Fast approaching is the midseason spectacle that signifies the halfway point of the season for most NBA teams. There will be many events held with the intention of electrifying NBA fans while showcasing the best talent the NBA has to offer.
The three-point competition, rookie vs sophomore game, skills challenge and slam dunk contest are a few of these.
But only one pits the best of the Eastern and Western Conferences at odds for annual bragging rights.
The All-Star Game. Which brings me to my point.
Blake Griffin deserves to be an All-Star.
This is something that some may consider to be an opinion, a personal preference, or point of view.
It is none of these.
It is a fact.
There are several things that stand in the way of Griffin's name being listed on that list of 12 players that will represent the Western Conference. Some of those things are players, some are positional talent imbalances in the NBA. Some are ideals.

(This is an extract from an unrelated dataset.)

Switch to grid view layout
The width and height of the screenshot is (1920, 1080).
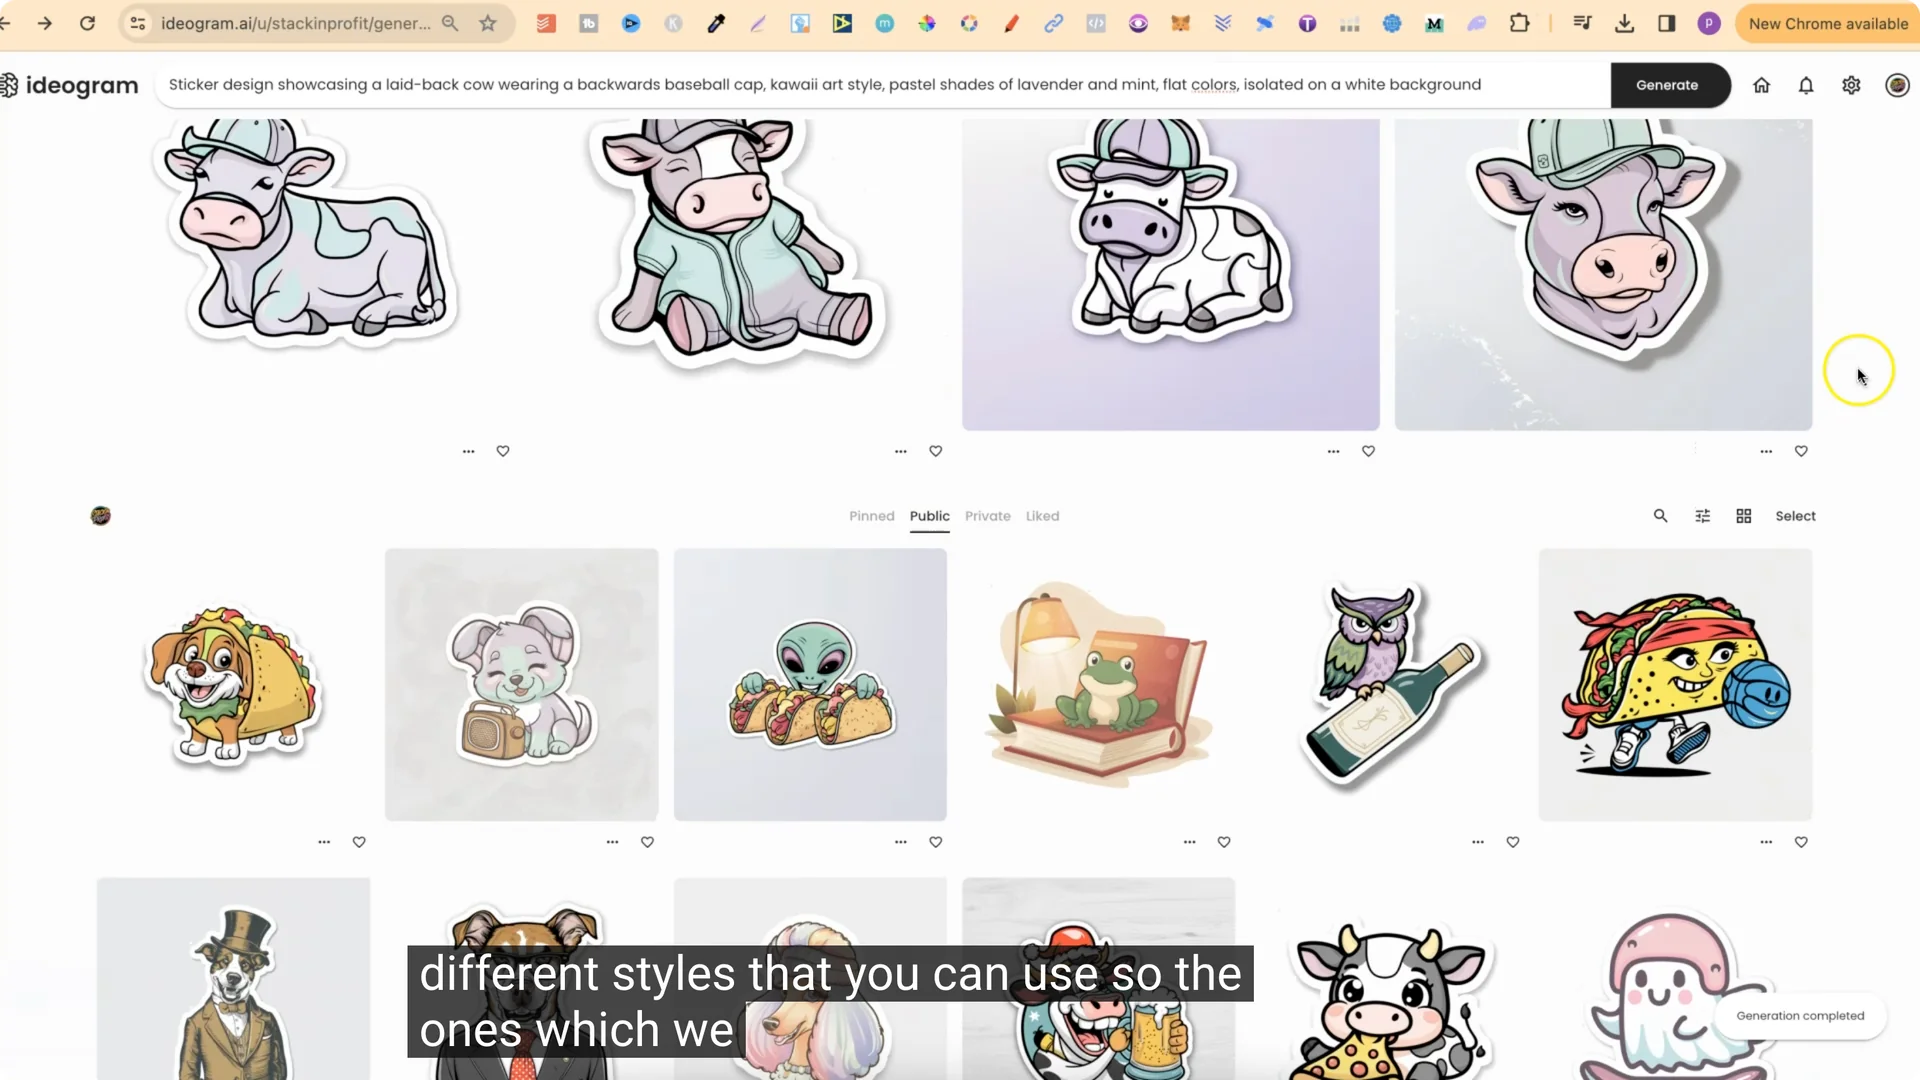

All of them should be put to the side in favor of this phenomenal talent representing his team and conference in this year's addition of the All-Star game.
Without a doubt, the forward position is by far the deepest in the NBA.

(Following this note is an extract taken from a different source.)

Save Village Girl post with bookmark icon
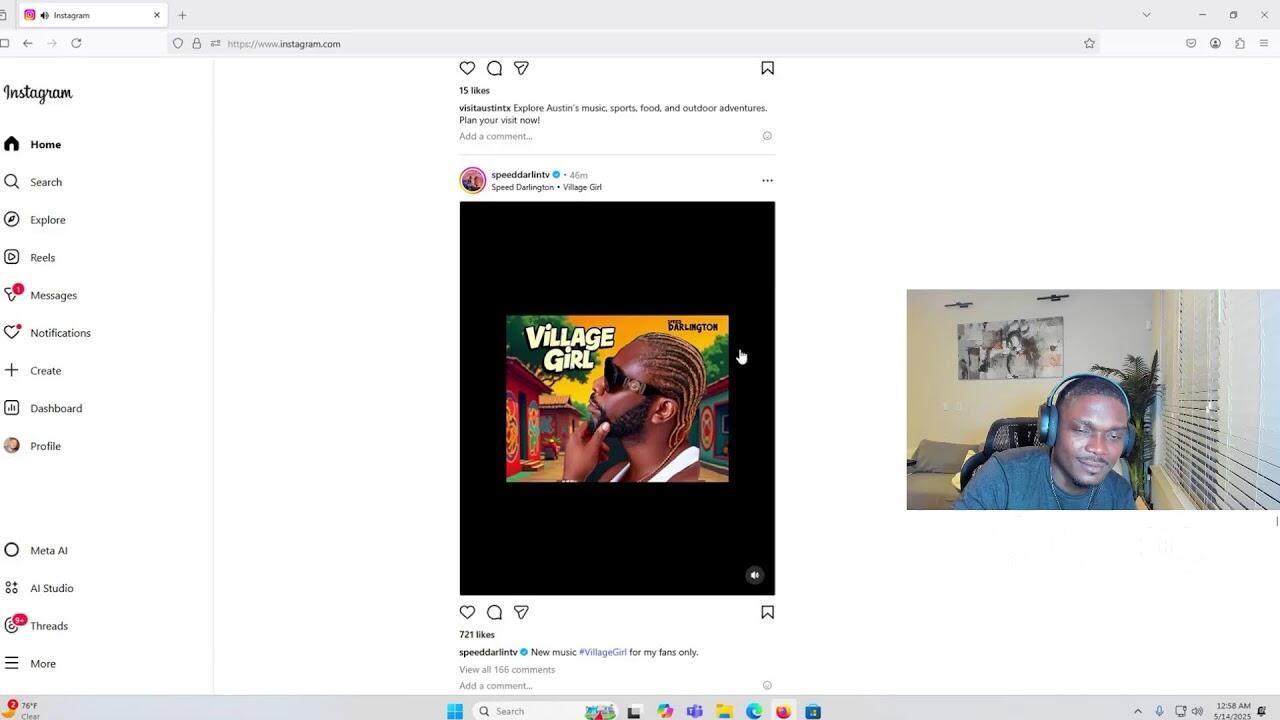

There are a select few elite guards—Rondo, Rose, Kobe, Wade, Nash, Williams, Paul.
Several stand out as second-tier. Names like Tyreke Evans, Chauncey Billups, Jason Kidd, Eric Gordon, Ray Allen, Monta Ellis, Stephen Curry, etc. come to mind. These players are very talented, but for the most part, the upper echelon of guards has a clear, definable line between themselves and those of lesser quality.
The center position is even more thin. It could be said that Dwight Howard is the only true elite center left in the game today.
Several are good, but certainly not great. Names like Shaquille O'Neal, Tyson Chandler, Andrew Bynum, Brook Lopez, etc are dependable big men who can get the job done, but I don't know anyone who would call them elite. Often it is a challenge to even find a suitable all-star reserve for the two conferences...not so at the forward position.
The forward position is an absolute logjam of dynamic talent.
Amare Stoudemire, Paul Pierce, LeBron James, Carlos Boozer, Chris Bosh, Josh Smith, Kevin Garnett, Danny Granger, Gerald Wallace and Andre Iguodala are all players that could garner all-star nods.
And if you didn't notice, that's just the Eastern Conference.
But don't let that fool you. Griffin has his work cut out for him fighting for a forward spot on the Western squad as well.
He's fighting for votes against an NBA scoring leader in Kevin Durant. Back-to-back champions in Pau Gasol and Lamar Odom. An MVP candidate in Dirk Nowitzki. A coveted soon-to-be free agent (maybe) in Carmelo Anthony. The NBA's leading rebounder and double-double machine, Kevin Love. Not to mention names like Zach Randolph, LaMarcus Aldridge, Luis Scola, Rudy Gay, David West and Paul Millsap.
Oh...and there's also the greatest power forward in NBA history to contend with in Tim Duncan.
Added together, they make for a formidable bunch to overcome, to say the least. The fact that Griffin is a rookie makes the feat even more arduous.
What also complicates the situation is that the Clippers, as a team, started off the season so terribly.
At the close of November, their record stood at a dismal 3-15. Since then, they are a respectable 10-9, a .526 winning percentage which would, at this very moment, be good for the eighth seed in the Western Conference.
There is a school of thought that all-stars must come from winning teams, and if the majority of coaches subscribe to this way of thinking, it may end up being the biggest hurdle towards Griffin's bid to be selected.
Griffin has the talent, drive and right attitude to be an ambassador to the NBA world on the Clippers' behalf. He also has enough highlights in the first half of his rookie season to shame some players' entire career reels.
This may not, in the end, be enough to get him the nod in his first year. And that's unfortunate but understandable.
He may or may not be chosen as an all-star this year, but the NBA, like it or not, has had to take notice for he is truly a once-in-a-generation talent.